Fecal microbial determinants of fecal and systemic estrogens and estrogen metabolites: a cross-sectional study

High systemic estrogen levels contribute to breast cancer risk for postmenopausal women, whereas low levels contribute to osteoporosis risk. Except for obesity, determinants of non-ovarian systemic estrogen levels are undefined. We sought to identify members and functions of the intestinal microbial community associated with estrogen levels via enterohepatic recirculation.
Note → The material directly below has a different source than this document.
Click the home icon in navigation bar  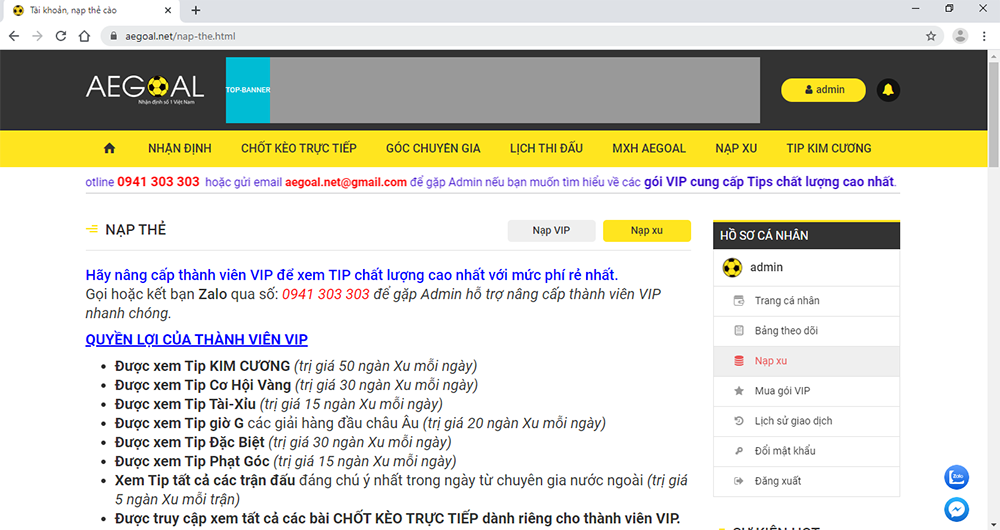click(x=109, y=148)
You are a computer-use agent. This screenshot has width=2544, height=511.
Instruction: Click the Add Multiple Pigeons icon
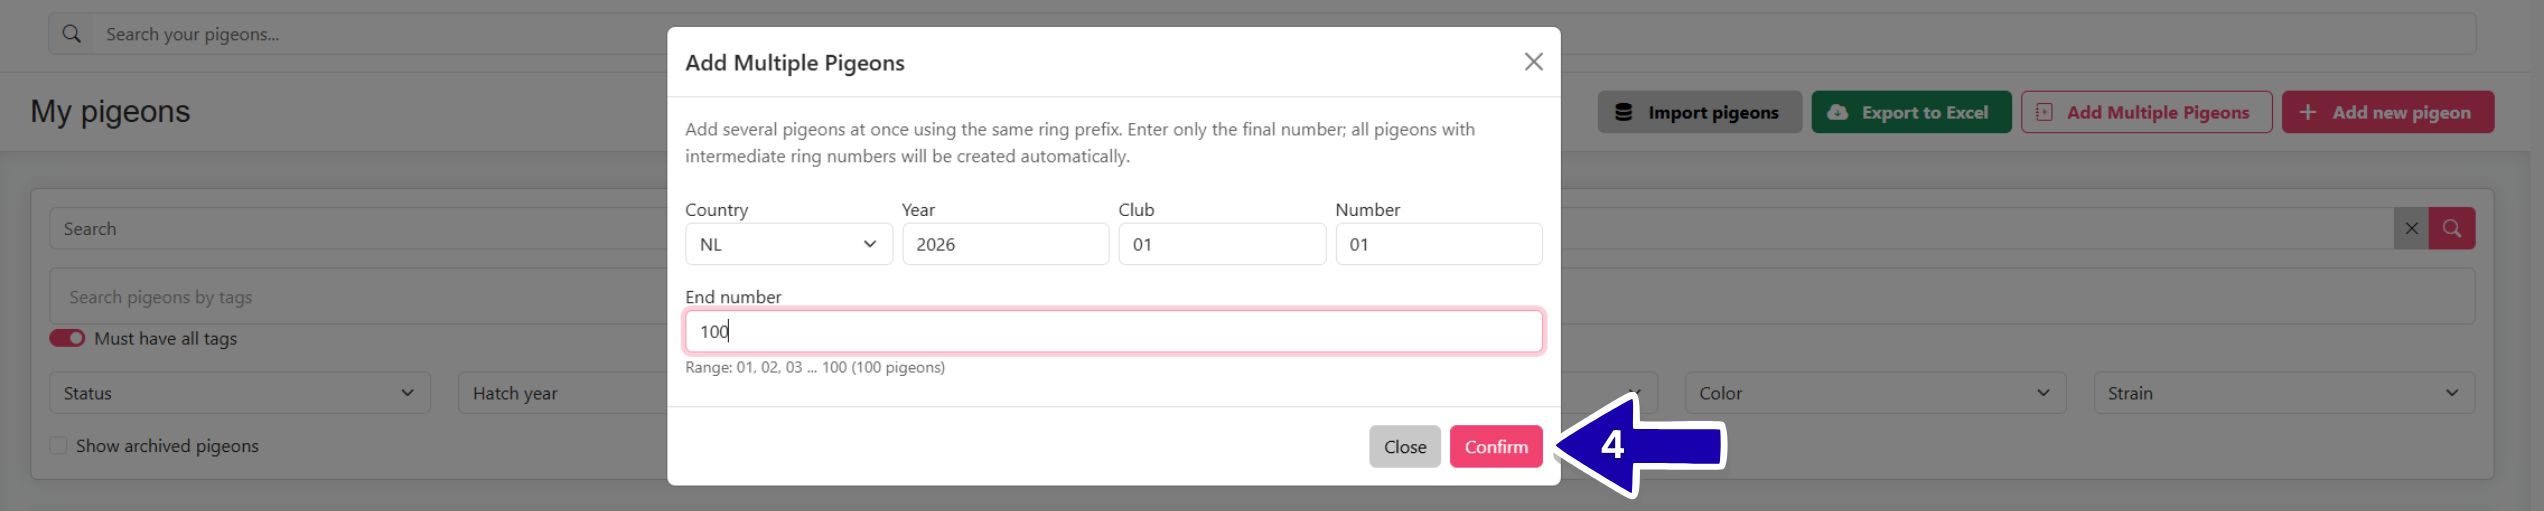tap(2045, 112)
Fifty-one epidemiologists at the National Institutes of Health, including 25 men, 7 postmenopausal women, and 19 premenopausal women, provided urine and aliquots of feces, using methods proven to yield accurate and reproducible results. Estradiol, estrone, 13 estrogen metabolites (EM), and their sum (total estrogens) were quantified in urine and feces by liquid chromatography/tandem mass spectrometry. In feces, β-glucuronidase and β-glucosidase activities were determined by realtime kinetics, and microbiome diversity and taxonomy were estimated by pyrosequencing 16S rRNA amplicons. Pearson correlations were computed for each loge estrogen level, loge enzymatic activity level, and microbiome alpha diversity estimate. For the 55 taxa with mean relative abundance of at least 0.1%, ordinal levels were created [zero, low (below median of detected sequences), high] and compared to loge estrogens, β-glucuronidase and β-glucosidase enzymatic activity levels by linear regression. Significance was based on two-sided tests with α=0.05.